BRINGING DATA DOWN TO SIZE
      But that's just one service Meador's company offers truckers. The general idea, he said is to provide information in ways that work on small devices.
      "We develop applications that require fewer keystrokes to get to the information that you want," Meador explained.
      "On a cell phone or a PDA keystrokes are crucial because they don't have keyboards. Our applications are what we call personalized. We can take the information that is important to the user and bring it up to the top. We started out with the TrafficMobile Personalizer. We launched that with Nextel and recently with AT&T Wireless."
      Meador said TrafficMobile can also provide dispatchers with critical traffic information they can then pass on to drivers. And since the information is available on a wireless phone, that means the dispatcher has some mobility as well.
      A variation on MobileGates can access a fleet's tracking system and route traffic warnings to individual drivers as needed across a fleet, said Meador.

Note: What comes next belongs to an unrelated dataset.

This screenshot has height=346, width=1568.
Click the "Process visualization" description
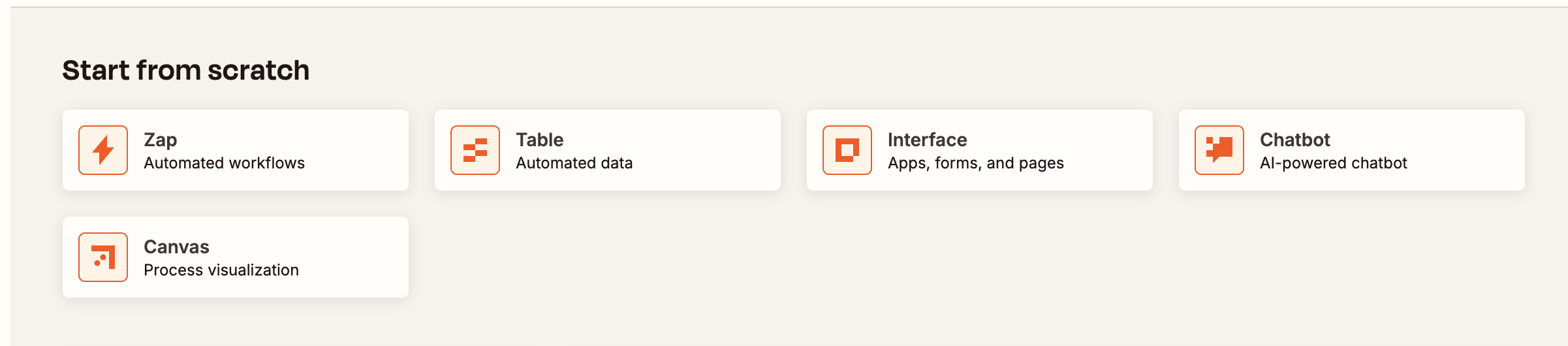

      Traffic alerts in various forms are among the services soon to be offered by a MobileGates service called TruckingMobile.
      "It's a total communications tool that we're getting close to releasing," said Meador.
      TruckingMobile will be a kind of an Internet bulletin board for trucking companies. Fleets will be able maintain calendars, schedules and message centers on a MobileGates server where fleet managers will be able to easily post new information and edit earlier entries.
      MobileGates will automatically translate their data into various formats so drivers and customers will be able to access posted information through their own device.
      "For example, we have a full calendar and address book so if that changes for a particular trucker or particular customer, that person can call in on voice and get that change. They can pull it up on the wireless Internet. They could pull it off the Internet at a kiosk. They could pull it up on a PDA.
      "It allows (fleets) to get to everybody as opposed to, hey, you have to go to the next truckstop and pull it up on the Internet. Or you have to pull it up on your phone because you don't have a PDA.
      "It allows more flexibility particularly when you have numerous owner-operators and everybody doesn't have the same phone and everybody doesn't have the same PDA and everybody doesn't have the same way to access."
      "This is kind of the core of our development platform. We've taken that and we're allowing trucking companies to get information out to multiple devices without a whole lot of cost involved," Meador said.
      MobileGates is serious about trucking. According to Meador, the company is working on a service called ExitMobile. It's what our fictional driver might have used to learn what services and truckstops he would find at a particular spot along the Interstate.
      MobileGates is also in discussions with providers of load matching and mapping for possible services to be delivered wirelessly to PDAs and cell phones.
      "My feeling is the more technology that comes into the hands of the truckers the more they become like pilots," Meador said.